I normally walk along the street without taking much notice of my fellow pedestrians. However, here I am in one of Oxford’s numerous restaurants, this time I have decided to take stock of the other diners.
It is early, just before 6pm, but as it is still winter it is dark outside. It is dark inside too, the lighting is very subdued. Is it for ambiance? Or is it to save on electricity? Two girls sit at adjacent tables tucked away in a corner. The glow from their laptops light up their faces as they no doubt fit in some studying while waiting for their meals to arrive.
There are several groups of friends clustered round some of the other tables. Conversation and laughter flow from some groups. Others, however, converse in 21st century mode – their phones are on the table and they are busy texting away to friends who are not present. Unless, of course, they are texting each other. Not wanting to speak, they text, after all the standing joke is that the modern family no longer indulges in conversation, they simply text each other instead.

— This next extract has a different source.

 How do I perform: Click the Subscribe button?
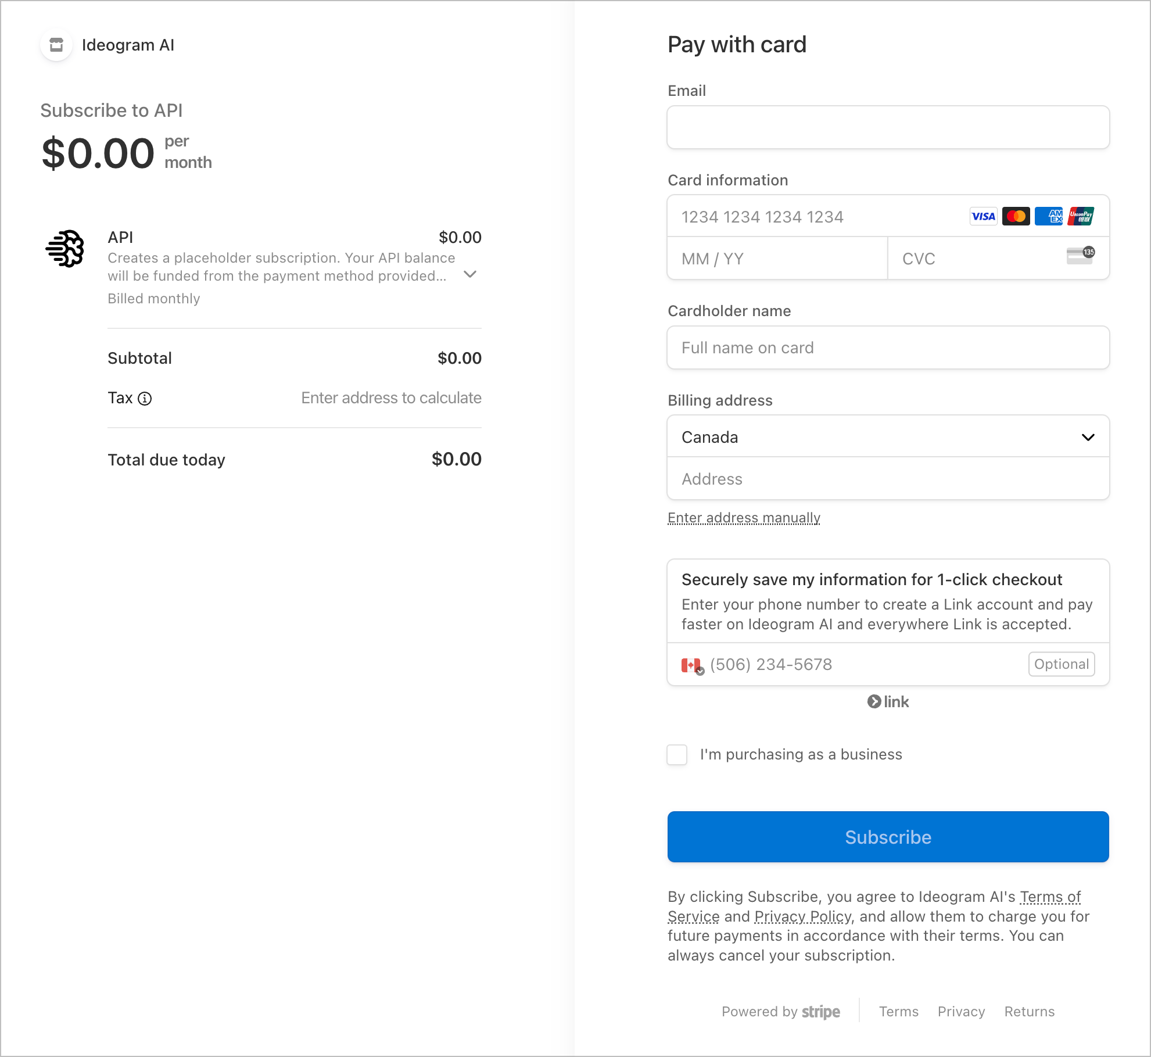pyautogui.click(x=888, y=837)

A man in a bright yellow jacket enters and waits to be seated. Like me he is on his own. Perhaps he is going to the theatre afterwards and is taking advantage of the “early bird” fixed price offerings. As usual I don’t fully take in what he is wearing until he gets up to go to the loo. He is wearing a kilt. Burns Night has been and gone, but there are men who are proud to wear the kilt on any occasion. He must be one of them, no doubt a fellow Scot, proud to wear national dress in everyday use. But wait, he is wearing long leather boots the length of wellingtons. His kilt is a mini kilt with no sporran sitting way above the knee. The sort of kilt young boys wear, the kilt that has been handed down from brother to brother, the embarrassing short kilt. However, he seems non plussed and obviously sees it as a fashion statement. Rather him than me I think, but each to their own.
I finish my meal, pay, and leave to go to the theatre. Films from the Banff Mountain Film Festival are being shown in the New Theatre, Oxford. Virtually a full house, the majority much younger than me. Maybe they are the sort who go on the adventures portrayed in the films. Me – I just like watching the feats and endurance of my fellow man. Maybe 40 years ago I might have gone on such trips, but not now. I like my comforts when it comes to travel.
The film showings over I leave and make my way to the bus stop. In front of me is my kilted fellow diner – he did go to the screenings after all. I wonder if he enjoyed them as much as I did. If he goes on such trips does he wear his kilt?